Whiteness is like that. Being a white man with money, property, and political power, as were the founders of our nation, is like that. We come to think it’s normal, that we deserve it, so we resist any threat to our privilege. It is not easy to be a Nelson Mandela, a lifelong leader who does not become a tyrant. Power corrupts. Absolutely.

Becoming the Beloved Community

The founders of our nation had a unique vision, one that went beyond the rights of kings. Instead, it granted rights to the people. But who were the people? Who deserved a voice? These men wanted independence, the ability to rule themselves, but they didn’t think this right should extend to everyone. We continue to pay the price for that hubris.

Throughout history, our nation has oppressed and dominated others. If the United States can ever embrace the promise of the Declaration, we must be honest about our past in all its complexity, all its muddiness, and all its beauty. We must recognize the ways we are insensitive to ourselves and others, that we victimize others and wound ourselves. Hart points out that people who live in the underside of society see reality more clearly than those who look down from above, yet pain and trepidation live in the hearts of even the wealthiest men, and none of us has all the truth. On the other hand, it’s easy to fool ourselves, so we must listen to what others share.

Our challenge is to embrace the vision of our founding fathers while also undoing the harm that they and we have done. We must tell the truth, first to ourselves, and then to others. Together, we must create more fair and equitable systems in our country. It won’t be easy. For society to be more fair, some of us will have to give things up. But loss is part of life, and those things we will lose in the cause of justice are not the things that matter. Besides, we will gain much. If we turn our society into a beloved community, we will gain closeness, kindness, compassion, mercy, love.

Opening Our Hearts to Change

To create change, we must open our hearts to it. We must learn the truths that others know and that we ignore. We must pay attention to what others need so we can make things right. Most of us want to make things right. If we don’t, we can learn to. We can listen, open our hearts. This is possible.

Even so, we can’t make people care. We can’t make them want to change. All we can do is invite them to join us in creating a beloved community, a nation in which everyone is respected, everyone is free, everyone is sacred. But no matter who joins us and who doesn’t, the time to start creating a society that reflects the justice and equity, justice, and freedom our Declaration calls for is now.
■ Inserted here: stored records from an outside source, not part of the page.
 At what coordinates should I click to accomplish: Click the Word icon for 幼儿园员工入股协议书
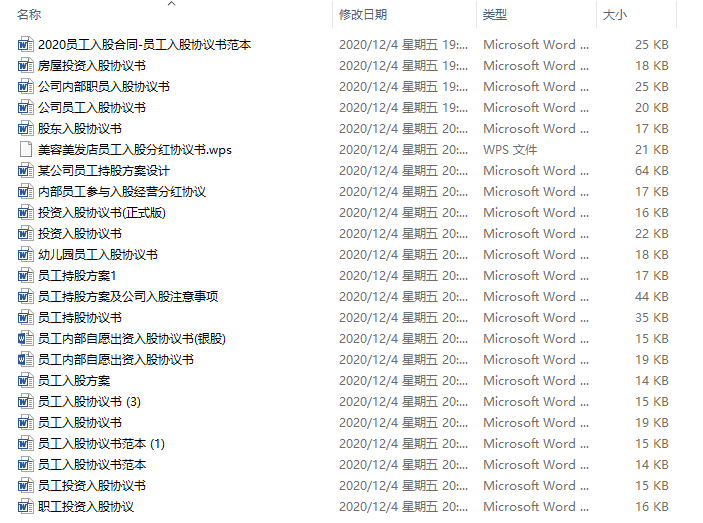tap(26, 255)
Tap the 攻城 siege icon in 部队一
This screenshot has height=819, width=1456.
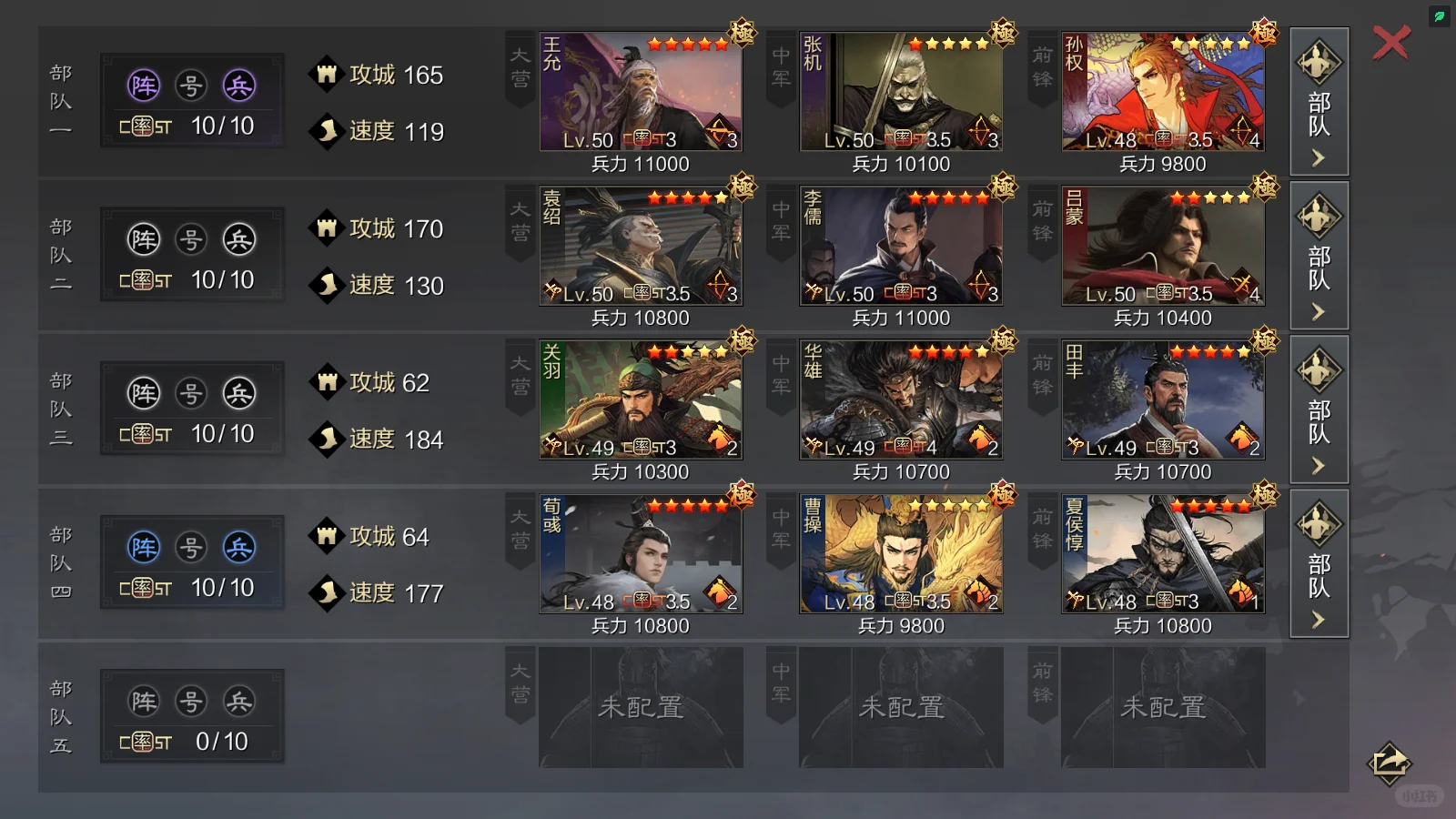327,74
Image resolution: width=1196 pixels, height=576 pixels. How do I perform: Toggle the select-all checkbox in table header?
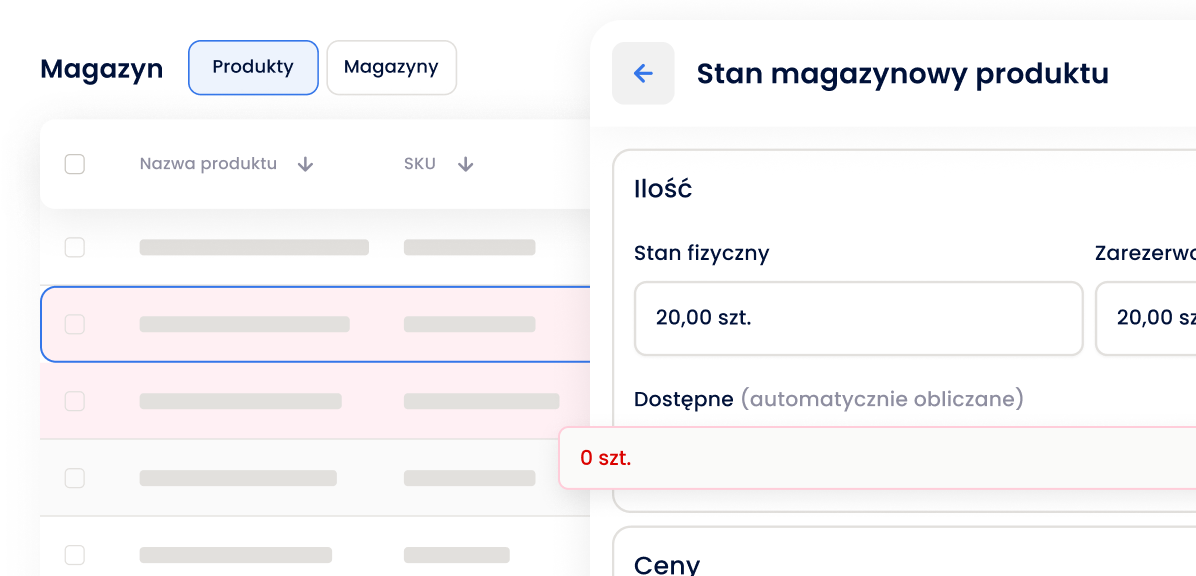[75, 164]
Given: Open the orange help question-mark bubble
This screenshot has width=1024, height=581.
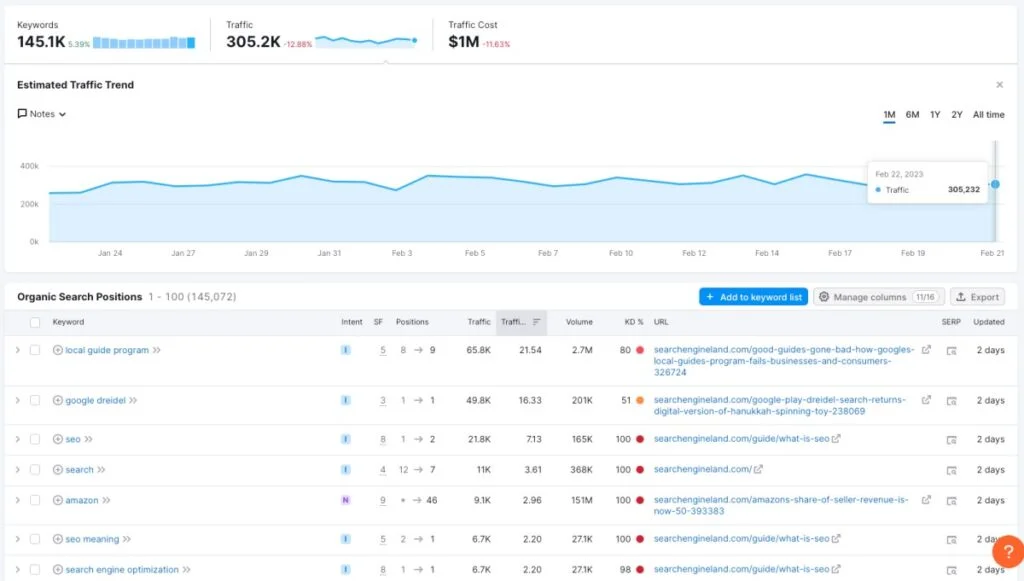Looking at the screenshot, I should click(x=1006, y=551).
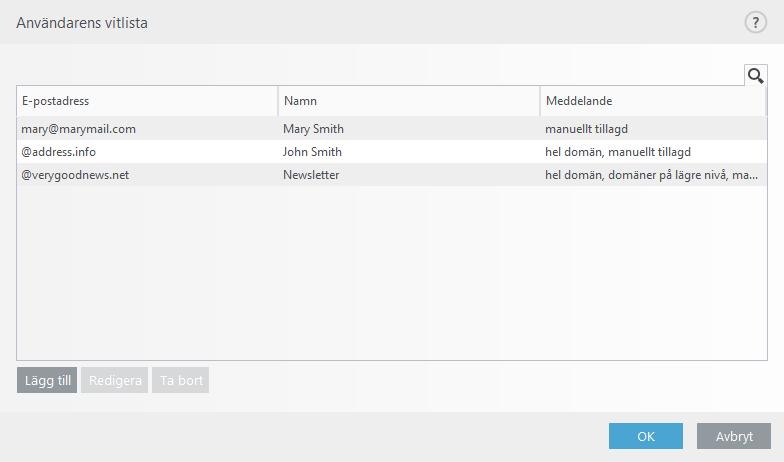
Task: Click the 'manuellt tillagd' message cell
Action: click(x=586, y=129)
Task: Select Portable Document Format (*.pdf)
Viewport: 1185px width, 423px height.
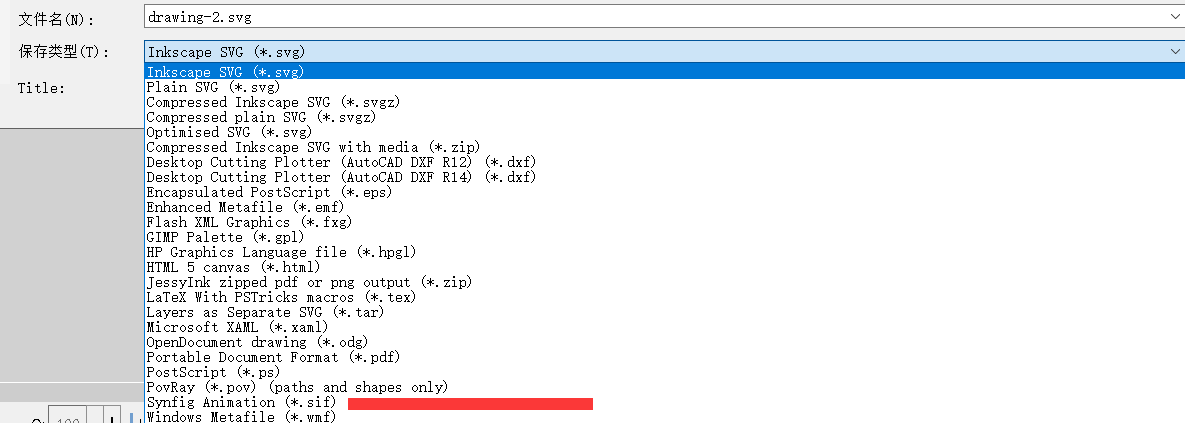Action: point(273,357)
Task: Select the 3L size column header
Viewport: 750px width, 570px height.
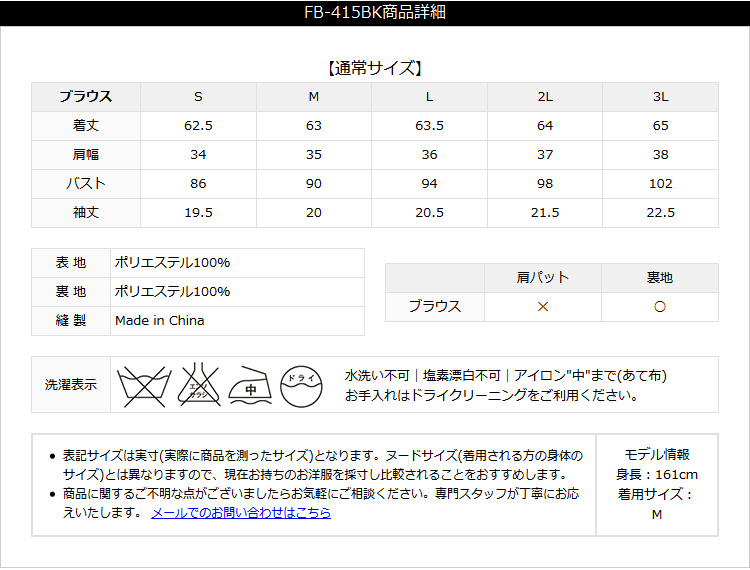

No matter a person’s station or race, she deserves to live a happy, fulfilled, meaningful life.

In faith and fondness,

Barbara

Credits

  1. Williams, Yohuru, “Why Thomas Jefferson’s Anti-Slavery Passage Was Removed from the Declaration of Independence,” History, https://www.history.com/news/declaration-of-independence-deleted-anti-slavery-clause-jefferson, accessed 7/3/21.
  2. Brooks, David, “This Is How Truth Dies,” The New York Times, July 2, 2021, A21.
  3. Hart, Drew, Trouble I’ve Seen, Harrisonburg: Herald Press, 2016, 79.
  4. See, for instance, Donley, Amy, “The Perception of Homeless People: Important Factors in Determining Perceptions of the Homeless as Dangerous,” (2008) Electronic Theses and Dissertations, 2004-2019, 3789, https://stars.library.ucf.edu/cgi/viewcontent.cgi?article=4789&context=etd, accessed 7/3/21.

Photo by Reba Spike

Copyright © 2021 Barbara E. Stevens. All Rights Reserved.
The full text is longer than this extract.